How to Write a Formal Letter to the Mayor
25 JUN 2018
Writing a formal letter to a mayor is a way to express concerns and offer solutions to problems facing a community. The mayor is in a position of authority and should be treated with the proper respect in the letter. If handled correctly, a letter can be much more convincing than a phone call or an email. But there is a right way and wrong way to write a formal letter to the mayor, and writing the letter correctly guarantees better results.
1 Create a Header
Write your name, home address, city name and ZIP code in the upper left corner of the page. Place each item on a separate line, and use single spacing. An example is Jane Doe 555 Park Lane Maplewood, CA 00000. Skip one line, leaving it blank, and write the date on the left side of the page. Skip one more line, and write the mayor's name, City of (insert the city's name) and the mayor's office address, placing each item on its own line and on the left side of the page. An example is Mayor John Smith City of Maplewood 555 Main Road Maplewood, CA 00000.
2 Write the Letter
Leave one blank line below the mayor's address, and write Dear Mr., Ms. or Mrs. Mayor followed by the mayor's name. Start that text on the left side of the page. Open the letter with a brief introduction about yourself. Begin each paragraph on the left side of the page with no indentation for the paragraph's first line. Include a blank line between each paragraph. Write precisely about your concerns, questions and ideas. Give examples of what other communities have done to address the situations about which you write. Ask the mayor for help, and close the letter by thanking the mayor for his time. Proofread the letter to check for mistakes.
3 End with Appreciation
Leave a blank line below your final paragraph, and write a simple closing, such as "Sincerely," on the left side of the page.
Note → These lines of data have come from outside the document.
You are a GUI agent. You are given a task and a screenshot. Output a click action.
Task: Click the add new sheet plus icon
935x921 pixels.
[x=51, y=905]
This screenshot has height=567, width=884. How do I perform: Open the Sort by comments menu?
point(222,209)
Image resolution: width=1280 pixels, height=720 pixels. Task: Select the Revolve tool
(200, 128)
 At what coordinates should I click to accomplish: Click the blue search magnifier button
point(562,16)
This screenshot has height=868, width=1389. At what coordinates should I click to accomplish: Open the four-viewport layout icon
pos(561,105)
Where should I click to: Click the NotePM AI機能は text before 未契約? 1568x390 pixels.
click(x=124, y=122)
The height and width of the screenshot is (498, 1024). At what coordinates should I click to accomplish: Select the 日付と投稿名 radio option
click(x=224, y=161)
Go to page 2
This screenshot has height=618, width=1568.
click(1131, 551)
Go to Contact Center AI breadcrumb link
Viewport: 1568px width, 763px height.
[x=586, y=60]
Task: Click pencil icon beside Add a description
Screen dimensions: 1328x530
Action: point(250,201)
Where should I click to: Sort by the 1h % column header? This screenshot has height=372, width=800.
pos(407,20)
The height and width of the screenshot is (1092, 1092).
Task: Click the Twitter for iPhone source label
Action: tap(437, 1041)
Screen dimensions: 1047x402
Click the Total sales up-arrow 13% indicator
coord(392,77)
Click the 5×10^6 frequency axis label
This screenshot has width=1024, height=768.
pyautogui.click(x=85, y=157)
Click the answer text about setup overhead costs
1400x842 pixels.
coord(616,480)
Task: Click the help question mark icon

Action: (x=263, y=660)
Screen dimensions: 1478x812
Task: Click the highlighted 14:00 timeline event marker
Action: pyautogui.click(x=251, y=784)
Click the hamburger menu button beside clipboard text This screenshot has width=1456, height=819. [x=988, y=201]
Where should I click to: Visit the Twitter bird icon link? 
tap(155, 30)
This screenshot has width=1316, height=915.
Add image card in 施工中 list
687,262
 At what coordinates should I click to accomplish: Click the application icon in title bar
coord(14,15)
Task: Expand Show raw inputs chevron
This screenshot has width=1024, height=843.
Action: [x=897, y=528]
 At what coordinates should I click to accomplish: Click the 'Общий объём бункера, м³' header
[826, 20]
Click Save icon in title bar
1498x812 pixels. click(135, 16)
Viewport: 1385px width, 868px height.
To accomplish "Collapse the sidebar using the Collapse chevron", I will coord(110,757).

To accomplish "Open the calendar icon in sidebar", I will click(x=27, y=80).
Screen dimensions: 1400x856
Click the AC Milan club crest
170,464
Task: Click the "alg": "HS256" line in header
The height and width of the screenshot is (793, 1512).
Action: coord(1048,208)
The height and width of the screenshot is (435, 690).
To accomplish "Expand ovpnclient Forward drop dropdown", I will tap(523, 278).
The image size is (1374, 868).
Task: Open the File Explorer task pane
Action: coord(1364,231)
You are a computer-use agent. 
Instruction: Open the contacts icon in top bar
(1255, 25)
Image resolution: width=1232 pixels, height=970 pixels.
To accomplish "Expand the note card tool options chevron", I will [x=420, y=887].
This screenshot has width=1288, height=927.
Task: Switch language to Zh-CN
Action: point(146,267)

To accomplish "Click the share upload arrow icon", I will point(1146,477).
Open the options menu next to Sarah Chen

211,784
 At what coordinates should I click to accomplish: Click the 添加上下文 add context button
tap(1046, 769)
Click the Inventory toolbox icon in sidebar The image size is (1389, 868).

Leave three lines blank beneath the closing, and print or type your name on the page's left side. Sign your letter in the three blank lines above your name. The more people who write to a mayor about a subject, the better their chances are to achieve their goal. Letters that do not get to the point and are unorganized are normally discarded without much thought. Having someone else proofread a letter is beneficial.